I will be watching!!!


----------



## spookychick13 (Jan 26, 2010)

Success!
Freezer acquired  (free) and in the basement...being cold.


----------



## CorgiPaws (Mar 31, 2009)

Wooo hooo, congrats!
Meat sales here you come!!!!:biggrin:


----------



## harrkim120 (Feb 2, 2010)

spookychick13 said:


> Success!
> Freezer acquired  (free) and in the basement...being cold.


Awesome!!! Was it the cubic feet they were saying it was? I forgot what you had said , and I'm too lazy to go back and look. :tongue:


----------



## RCTRIPLEFRESH5 (Feb 11, 2010)

spookychick13 said:


> Success!
> Freezer acquired  (free) and in the basement...being cold.

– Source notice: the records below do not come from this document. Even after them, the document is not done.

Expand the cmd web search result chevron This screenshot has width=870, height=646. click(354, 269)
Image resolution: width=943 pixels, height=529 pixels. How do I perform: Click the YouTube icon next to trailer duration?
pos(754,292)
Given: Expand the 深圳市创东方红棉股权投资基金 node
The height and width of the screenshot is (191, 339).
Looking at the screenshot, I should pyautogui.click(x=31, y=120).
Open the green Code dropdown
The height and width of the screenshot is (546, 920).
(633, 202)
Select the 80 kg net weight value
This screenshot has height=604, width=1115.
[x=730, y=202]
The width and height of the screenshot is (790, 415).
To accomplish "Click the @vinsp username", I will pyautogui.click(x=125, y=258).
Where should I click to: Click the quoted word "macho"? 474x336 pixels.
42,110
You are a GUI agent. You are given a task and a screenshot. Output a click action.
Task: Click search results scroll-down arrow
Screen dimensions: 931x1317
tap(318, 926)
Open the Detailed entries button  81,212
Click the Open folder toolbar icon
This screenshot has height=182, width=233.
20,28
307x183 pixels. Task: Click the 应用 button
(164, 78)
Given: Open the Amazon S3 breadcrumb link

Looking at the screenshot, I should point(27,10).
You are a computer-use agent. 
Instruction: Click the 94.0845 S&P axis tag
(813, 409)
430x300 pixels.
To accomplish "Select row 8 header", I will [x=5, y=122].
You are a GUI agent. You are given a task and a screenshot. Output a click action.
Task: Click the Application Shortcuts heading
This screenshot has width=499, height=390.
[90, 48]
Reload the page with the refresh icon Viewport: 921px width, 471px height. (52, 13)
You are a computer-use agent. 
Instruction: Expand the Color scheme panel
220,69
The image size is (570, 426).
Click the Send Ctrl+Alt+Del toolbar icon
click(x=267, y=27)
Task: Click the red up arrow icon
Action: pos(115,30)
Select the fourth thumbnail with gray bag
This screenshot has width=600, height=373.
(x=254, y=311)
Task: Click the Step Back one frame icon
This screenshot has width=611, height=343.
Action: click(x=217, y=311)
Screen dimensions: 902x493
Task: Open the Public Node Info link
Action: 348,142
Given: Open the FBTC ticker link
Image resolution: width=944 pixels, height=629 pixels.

awesome! thats more than ican say for my grocery stores expensive freezers; the weather here is so bad in new jersey that there backup generator went down! i was going to buy some deli meat for myself. good thing i dont freeze raw cause it would go stale ahh kibble =p.

congrats!


----------



## spookychick13 (Jan 26, 2010)

Thanks guys 

I think it is indeed 15 cubic feet...it is bigger (and heavier!) than it looks.


----------